◆ Problem to solve: Copy the rows that begin at the line containing "Given: Click the 3D wireframe cube icon" and run through the end of the rows, swapping "Description" for "Details" and keeping everything else the same. Leave out the pictures.

◆ Dataset extract:
------------------------------------------------------------
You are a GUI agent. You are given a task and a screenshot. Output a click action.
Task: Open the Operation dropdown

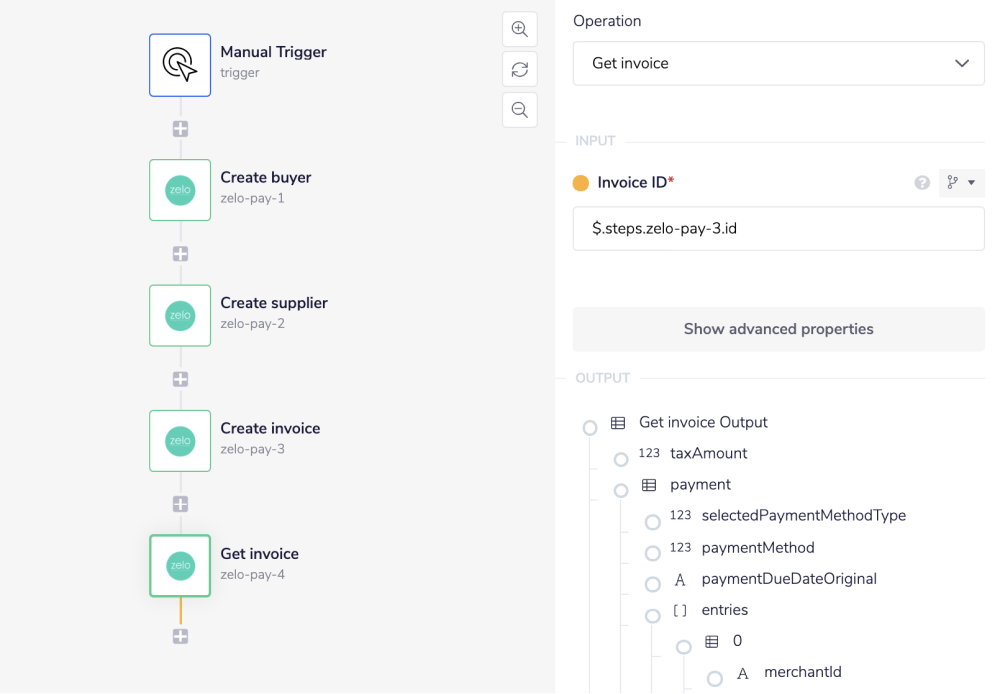[778, 63]
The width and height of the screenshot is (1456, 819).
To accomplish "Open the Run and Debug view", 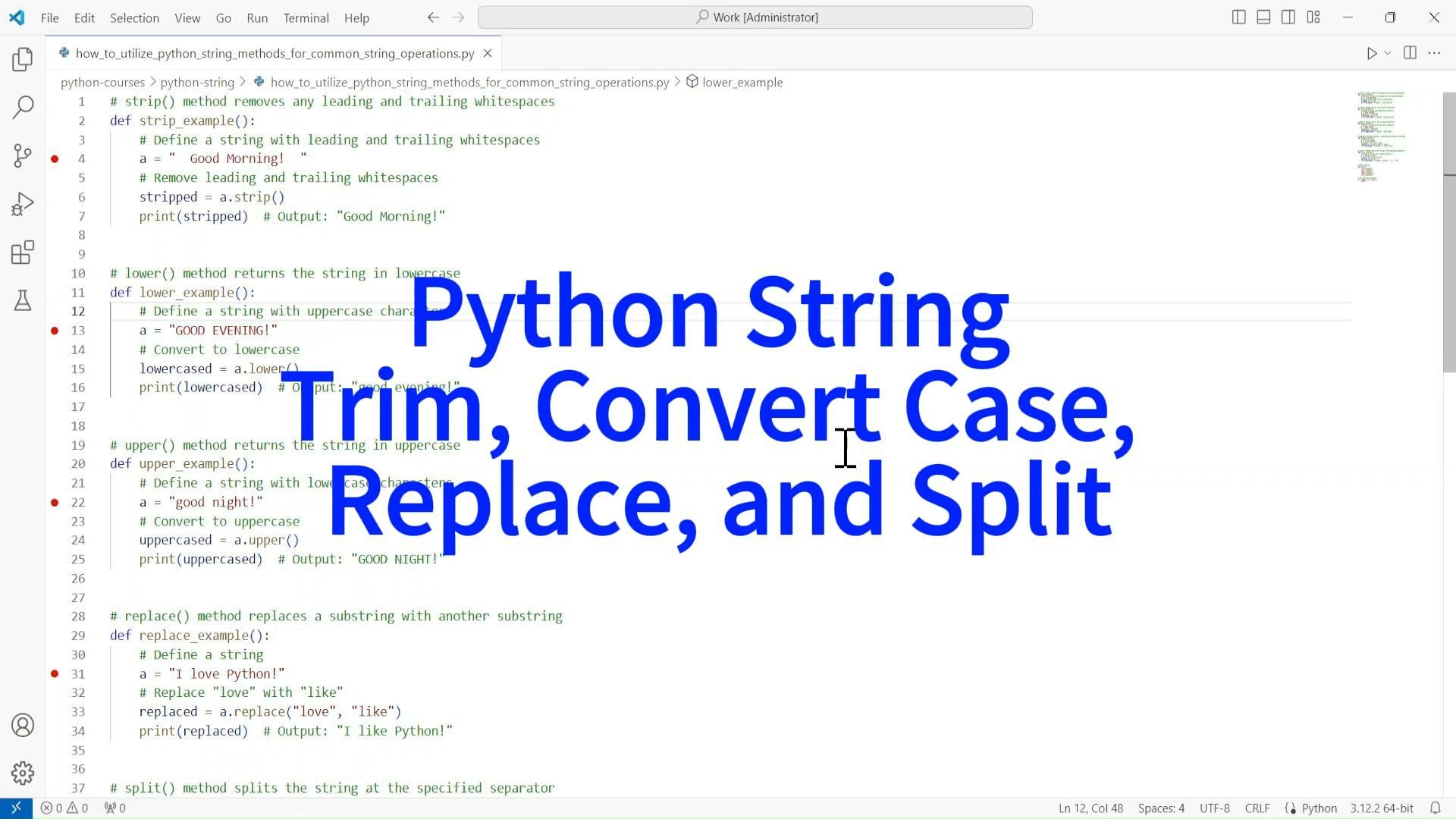I will point(23,204).
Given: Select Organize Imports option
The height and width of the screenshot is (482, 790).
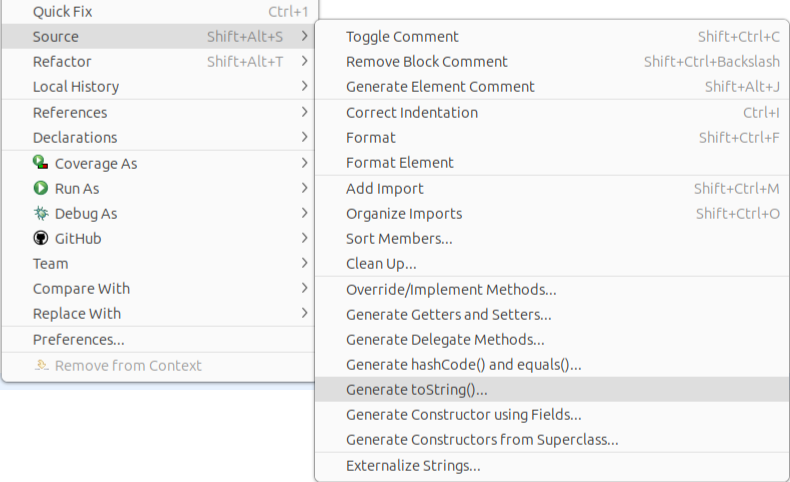Looking at the screenshot, I should (x=404, y=213).
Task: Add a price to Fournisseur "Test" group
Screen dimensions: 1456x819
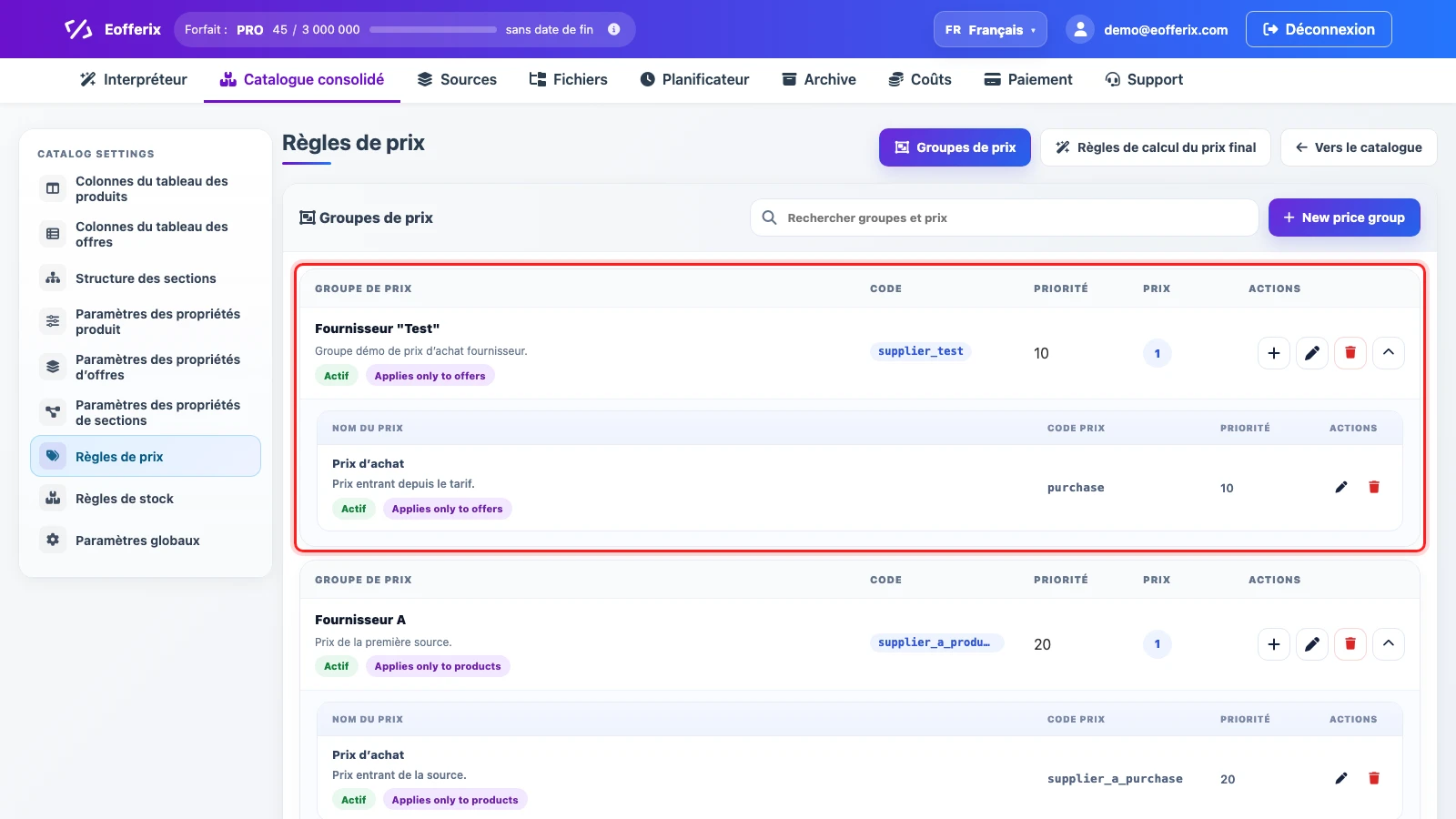Action: [x=1274, y=353]
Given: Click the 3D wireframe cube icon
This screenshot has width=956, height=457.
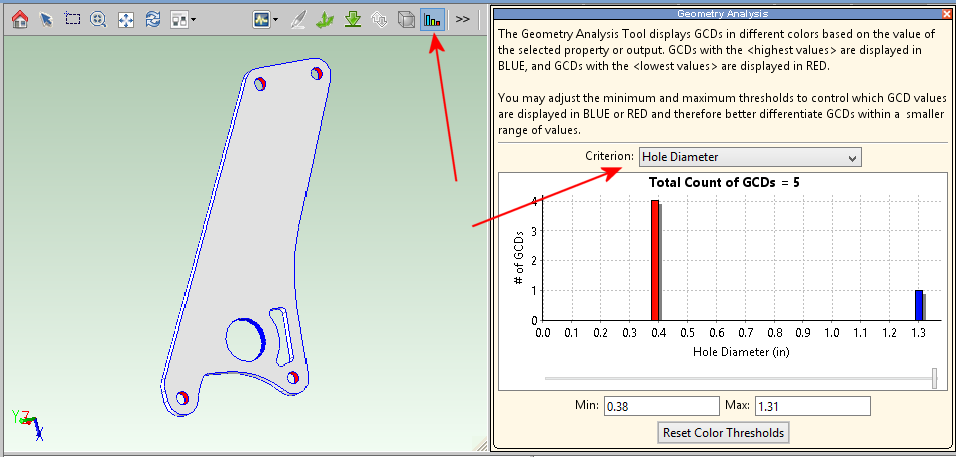Looking at the screenshot, I should click(x=406, y=19).
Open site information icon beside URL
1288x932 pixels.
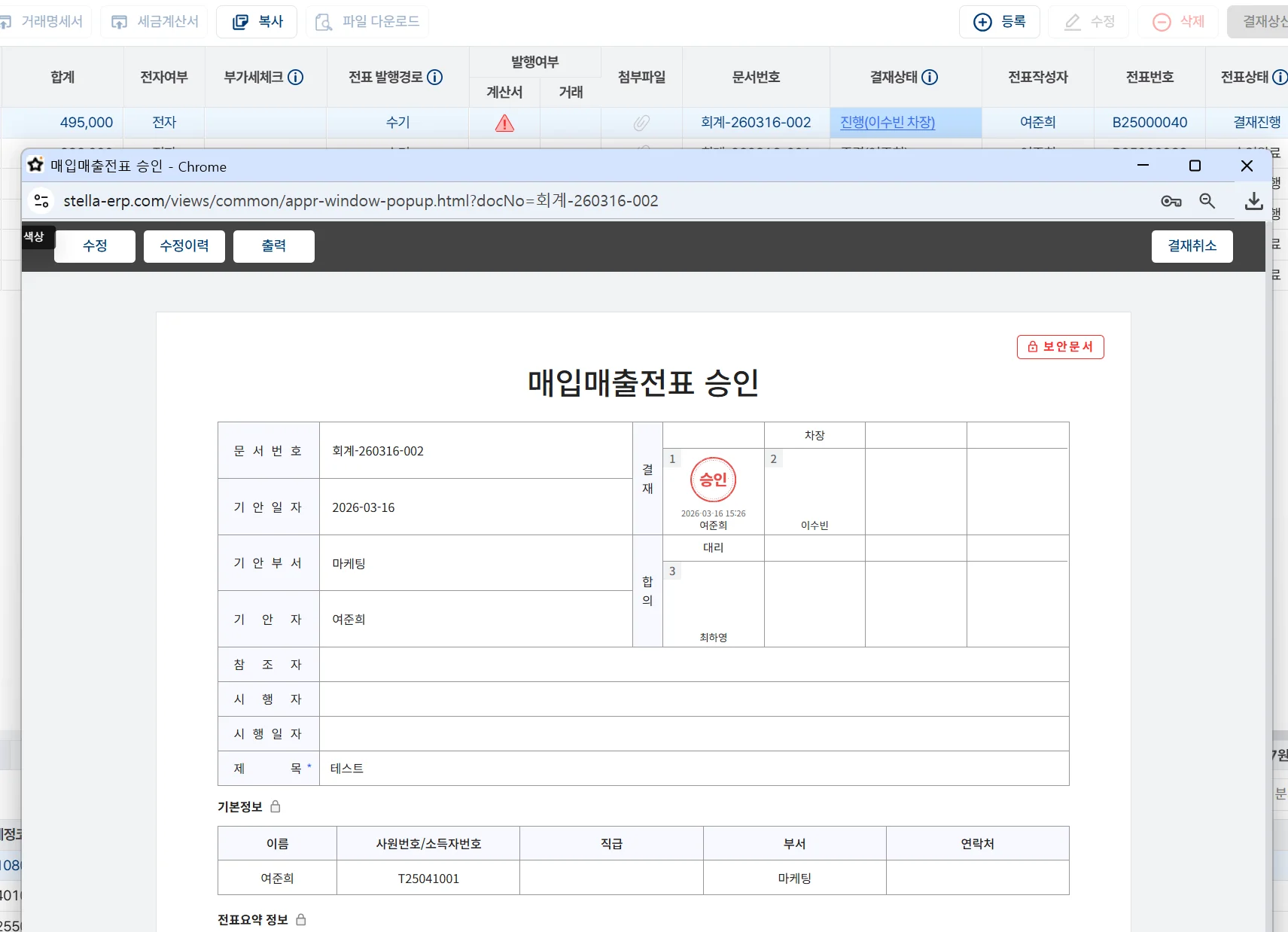tap(41, 201)
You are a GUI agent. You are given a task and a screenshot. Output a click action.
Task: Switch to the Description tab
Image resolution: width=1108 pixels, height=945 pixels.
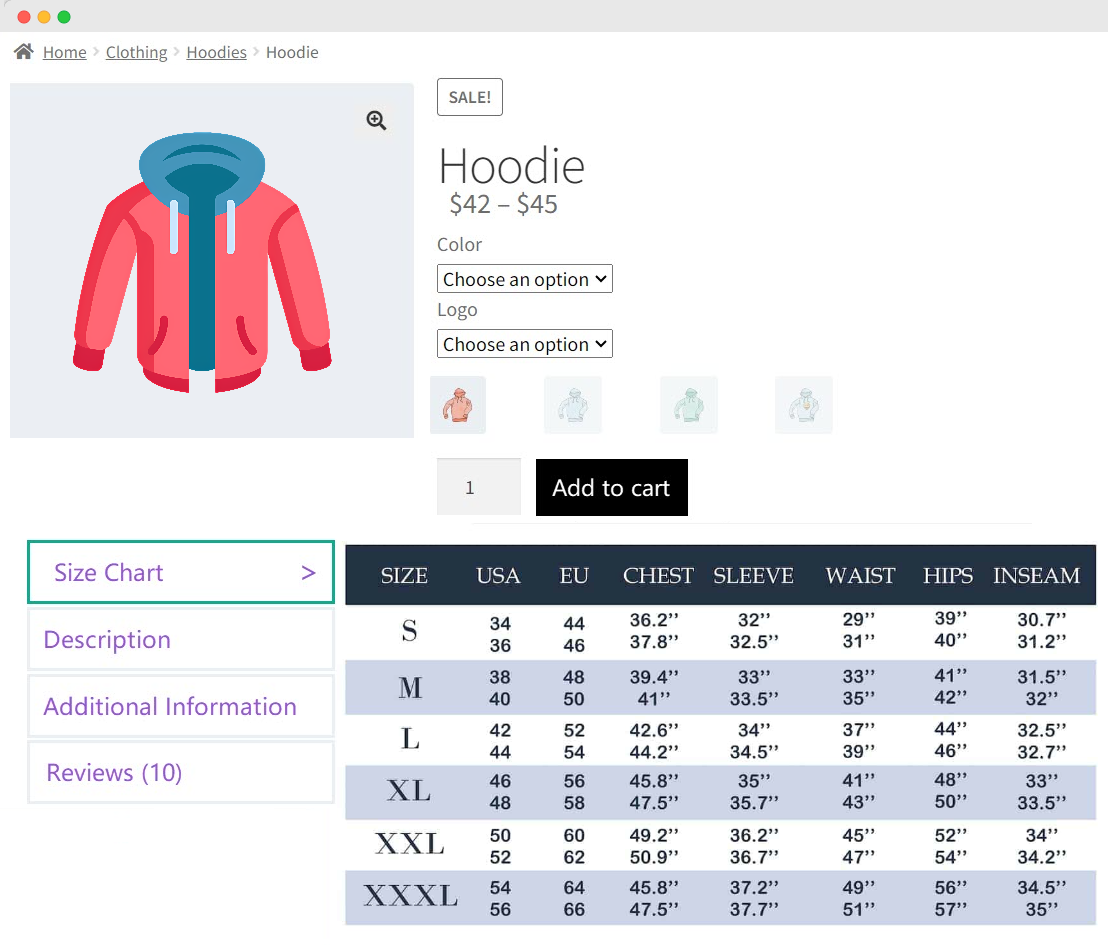point(180,639)
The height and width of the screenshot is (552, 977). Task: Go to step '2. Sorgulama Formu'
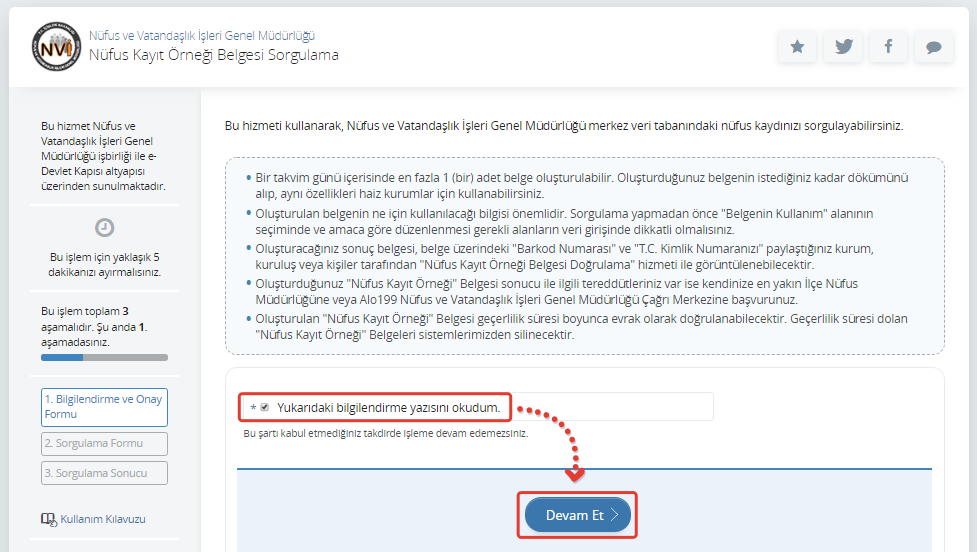[104, 443]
------------------------------------------------------------
◆ Output:
Given: Click the 3D wireframe cube icon
This screenshot has width=956, height=457.
Looking at the screenshot, I should click(x=406, y=19).
Open site information icon beside URL
1288x932 pixels.
tap(41, 201)
You are a GUI agent. You are given a task and a screenshot. Output a click action.
Task: Switch to the Details tab
Image resolution: width=1108 pixels, height=945 pixels.
point(180,639)
The height and width of the screenshot is (552, 977). Task: Go to step '2. Sorgulama Formu'
[104, 443]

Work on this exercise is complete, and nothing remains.